**EXCERPTED PASSAGE**
/---

Furthermore, the apparent purpose of the charter provision was to work, not a liberalization, but a contraction of the general rule, and it is still left operative except as it conflicts with the new general basis of limitation. Even if the aggregate indebtedness of the town and city be below the five per cent statutory limit, the city may not utilize such margin beyond its own charter limit as set by § 271, and for the purposes of computation and ascertaining the bounds of such limitation the basis is that prescribed by the charter — "the total taxable property or grand list" of the city, not including the tax exempt real estate, not in such grand list, which is permitted to be included in making the aggregate computation under Chapter 162 of the Public Acts of 1925.

Sinking funds reserved and pledged by the town for the payment of its existing bond obligations may be deducted in computing its outstanding bonded indebtedness, for the purposes of this statute, and the *Page 610 city may, in like manner, offset the amount of its sinking funds against the bonded indebtedness for which they are maintained. The authorities disclose practical unanimity to this effect. Williamson v.Aldrich, 21 S.D. 13, 108 P. 1063; Levy v. McClellan,196 N.Y. 178, 89 N.E. 569; Kelly v. Minneapolis,63 Minn. 125, 65 N.W. 115, 30 L.R.A. 281; Rice v. Milwaukee,100 Wis. 516, 76 N.W. 341; Eau Clarie v. EauClaire Water Co., 137 Wis. 517, 119 N.W. 555, 562;Schuldice v. Pittsburgh, 251 Pa. 28, 95 A. 938;Kirk v. School District, 108 Okla. 81, 234 P. 596;Halpin v. Rochester Borough, 281 Pa. 109,126 A. 241; Stone v. Chicago, 207 Ill. 492, 69 N.E. 970; 1 Dillon on Municipal Corporations (5th Ed.) § 206; 5 McQullin on Municipal Corporations, § 2238.

\---

**EXERCISE TASKS**
1. According to the passage on municipal debt limits, what may the town deduct when computing its outstanding bonded indebtedness?
2. Condense the paragraph of the passage on municipal debt limits that opens with "Furthermore, the apparent purpose" into a shorter version that keeps its main facts.
3. Reproduce word for word the portion of the passage on municipal debt limits starting with "Furthermore, the apparent" and going on through "Acts of 1925.".

**AVAILABLE DATA**

/---

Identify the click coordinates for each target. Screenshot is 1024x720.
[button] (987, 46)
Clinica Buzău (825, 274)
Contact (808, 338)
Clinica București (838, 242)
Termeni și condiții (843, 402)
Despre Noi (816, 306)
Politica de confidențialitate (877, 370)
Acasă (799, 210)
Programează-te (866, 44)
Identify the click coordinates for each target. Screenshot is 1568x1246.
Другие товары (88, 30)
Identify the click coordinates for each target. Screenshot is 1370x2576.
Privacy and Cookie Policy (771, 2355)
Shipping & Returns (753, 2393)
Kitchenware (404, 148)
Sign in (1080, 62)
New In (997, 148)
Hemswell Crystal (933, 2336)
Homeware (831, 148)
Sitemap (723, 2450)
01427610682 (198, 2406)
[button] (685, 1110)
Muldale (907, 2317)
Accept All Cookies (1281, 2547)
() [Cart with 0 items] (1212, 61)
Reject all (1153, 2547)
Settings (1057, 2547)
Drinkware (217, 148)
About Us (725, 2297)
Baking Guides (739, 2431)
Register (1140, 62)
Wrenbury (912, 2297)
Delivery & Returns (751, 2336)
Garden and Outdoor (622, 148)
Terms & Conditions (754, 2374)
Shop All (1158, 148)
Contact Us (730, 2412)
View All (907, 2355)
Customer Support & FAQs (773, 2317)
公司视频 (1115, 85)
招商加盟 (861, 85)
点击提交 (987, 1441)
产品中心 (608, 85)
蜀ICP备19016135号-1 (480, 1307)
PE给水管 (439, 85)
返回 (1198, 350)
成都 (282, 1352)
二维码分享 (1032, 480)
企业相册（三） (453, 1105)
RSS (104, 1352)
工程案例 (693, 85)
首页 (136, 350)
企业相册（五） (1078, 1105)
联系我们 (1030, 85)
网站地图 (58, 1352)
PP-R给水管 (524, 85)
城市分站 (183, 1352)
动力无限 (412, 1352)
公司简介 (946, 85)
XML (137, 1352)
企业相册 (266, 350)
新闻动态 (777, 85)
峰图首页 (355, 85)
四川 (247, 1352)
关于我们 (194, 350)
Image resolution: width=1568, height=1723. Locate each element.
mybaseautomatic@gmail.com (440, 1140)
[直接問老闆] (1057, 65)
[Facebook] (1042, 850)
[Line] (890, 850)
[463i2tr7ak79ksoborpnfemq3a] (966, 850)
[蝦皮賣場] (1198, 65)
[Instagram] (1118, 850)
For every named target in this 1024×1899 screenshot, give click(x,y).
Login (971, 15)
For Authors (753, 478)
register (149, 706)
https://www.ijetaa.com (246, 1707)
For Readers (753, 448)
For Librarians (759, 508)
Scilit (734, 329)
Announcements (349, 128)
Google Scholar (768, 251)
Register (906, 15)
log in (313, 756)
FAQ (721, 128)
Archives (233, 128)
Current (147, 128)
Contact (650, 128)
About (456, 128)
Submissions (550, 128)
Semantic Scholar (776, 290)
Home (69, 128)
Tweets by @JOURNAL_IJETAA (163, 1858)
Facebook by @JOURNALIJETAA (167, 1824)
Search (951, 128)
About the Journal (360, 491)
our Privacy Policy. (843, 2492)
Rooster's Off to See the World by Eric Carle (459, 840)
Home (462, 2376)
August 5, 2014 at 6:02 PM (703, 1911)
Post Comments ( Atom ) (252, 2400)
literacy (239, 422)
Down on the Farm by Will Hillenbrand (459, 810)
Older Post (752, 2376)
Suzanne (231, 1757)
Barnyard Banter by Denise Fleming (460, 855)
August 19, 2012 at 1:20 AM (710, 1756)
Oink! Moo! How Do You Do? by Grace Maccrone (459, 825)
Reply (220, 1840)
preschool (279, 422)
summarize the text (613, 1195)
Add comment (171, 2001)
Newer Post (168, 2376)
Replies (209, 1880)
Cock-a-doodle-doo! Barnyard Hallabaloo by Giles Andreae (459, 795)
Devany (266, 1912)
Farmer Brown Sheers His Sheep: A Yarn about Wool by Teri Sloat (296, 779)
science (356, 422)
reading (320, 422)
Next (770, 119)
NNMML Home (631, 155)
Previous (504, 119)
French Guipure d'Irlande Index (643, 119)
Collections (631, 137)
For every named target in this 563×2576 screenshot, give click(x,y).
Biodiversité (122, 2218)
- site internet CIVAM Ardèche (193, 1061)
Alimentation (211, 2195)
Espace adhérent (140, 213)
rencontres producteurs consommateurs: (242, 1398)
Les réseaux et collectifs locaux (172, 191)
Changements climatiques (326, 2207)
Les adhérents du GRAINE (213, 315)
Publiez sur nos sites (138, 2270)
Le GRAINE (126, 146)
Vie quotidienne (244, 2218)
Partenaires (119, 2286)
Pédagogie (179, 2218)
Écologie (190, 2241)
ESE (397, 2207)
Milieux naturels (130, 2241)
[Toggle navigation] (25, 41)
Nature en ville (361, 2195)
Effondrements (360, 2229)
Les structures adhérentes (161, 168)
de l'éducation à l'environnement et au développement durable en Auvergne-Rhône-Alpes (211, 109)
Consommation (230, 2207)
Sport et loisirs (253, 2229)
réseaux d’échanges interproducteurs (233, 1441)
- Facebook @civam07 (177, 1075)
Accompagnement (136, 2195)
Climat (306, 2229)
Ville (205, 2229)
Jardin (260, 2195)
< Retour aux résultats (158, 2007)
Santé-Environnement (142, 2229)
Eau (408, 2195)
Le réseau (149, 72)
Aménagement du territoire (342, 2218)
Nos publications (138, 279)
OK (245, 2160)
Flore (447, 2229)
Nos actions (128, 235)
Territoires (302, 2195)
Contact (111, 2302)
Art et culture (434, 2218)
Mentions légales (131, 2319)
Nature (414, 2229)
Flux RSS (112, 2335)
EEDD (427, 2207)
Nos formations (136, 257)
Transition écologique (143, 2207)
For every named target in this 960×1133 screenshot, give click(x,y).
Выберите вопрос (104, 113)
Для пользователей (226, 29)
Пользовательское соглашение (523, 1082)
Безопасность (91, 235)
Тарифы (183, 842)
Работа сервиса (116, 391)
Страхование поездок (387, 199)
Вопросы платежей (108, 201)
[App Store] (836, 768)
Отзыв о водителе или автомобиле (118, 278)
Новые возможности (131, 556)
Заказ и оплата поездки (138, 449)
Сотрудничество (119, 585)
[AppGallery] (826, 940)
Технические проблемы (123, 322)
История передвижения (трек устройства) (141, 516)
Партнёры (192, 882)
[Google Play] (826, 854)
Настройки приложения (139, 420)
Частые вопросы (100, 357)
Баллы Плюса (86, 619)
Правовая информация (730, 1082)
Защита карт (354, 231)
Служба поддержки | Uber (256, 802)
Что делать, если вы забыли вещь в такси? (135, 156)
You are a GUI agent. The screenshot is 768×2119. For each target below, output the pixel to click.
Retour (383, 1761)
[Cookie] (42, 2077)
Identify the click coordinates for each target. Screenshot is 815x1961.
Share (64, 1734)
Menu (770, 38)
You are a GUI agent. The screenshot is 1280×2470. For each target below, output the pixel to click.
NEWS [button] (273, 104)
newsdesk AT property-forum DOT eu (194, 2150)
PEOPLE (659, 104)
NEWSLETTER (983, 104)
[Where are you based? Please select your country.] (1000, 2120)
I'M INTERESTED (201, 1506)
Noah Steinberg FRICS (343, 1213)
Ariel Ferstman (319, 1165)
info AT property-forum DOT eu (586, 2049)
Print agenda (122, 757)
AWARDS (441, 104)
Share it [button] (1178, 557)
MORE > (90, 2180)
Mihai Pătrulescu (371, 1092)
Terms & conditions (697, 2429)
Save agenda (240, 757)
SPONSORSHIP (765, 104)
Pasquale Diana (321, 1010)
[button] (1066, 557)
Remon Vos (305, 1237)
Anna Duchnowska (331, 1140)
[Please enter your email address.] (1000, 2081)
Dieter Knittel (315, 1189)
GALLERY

\---

**RESPONSES IN ORDER**
1. The town may deduct sinking funds reserved and pledged for the payment of its existing bond obligations.

2. The charter provision was meant to narrow the general rule, not loosen it. It still applies except where it conflicts with the new general basis of limitation. Even if the combined debt of the town and city is below the five per cent statutory limit, the city may not use that margin to go beyond its own charter limit under § 271. That limit is computed on "the total taxable property or grand list" of the city. This base excludes tax-exempt real estate not in the grand list, even though such real estate may be counted in the aggregate computation under Chapter 162 of the Public Acts of 1925.

3.
Furthermore, the apparent purpose of the charter provision was to work, not a liberalization, but a contraction of the general rule, and it is still left operative except as it conflicts with the new general basis of limitation. Even if the aggregate indebtedness of the town and city be below the five per cent statutory limit, the city may not utilize such margin beyond its own charter limit as set by § 271, and for the purposes of computation and ascertaining the bounds of such limitation the basis is that prescribed by the charter — "the total taxable property or grand list" of the city, not including the tax exempt real estate, not in such grand list, which is permitted to be included in making the aggregate computation under Chapter 162 of the Public Acts of 1925.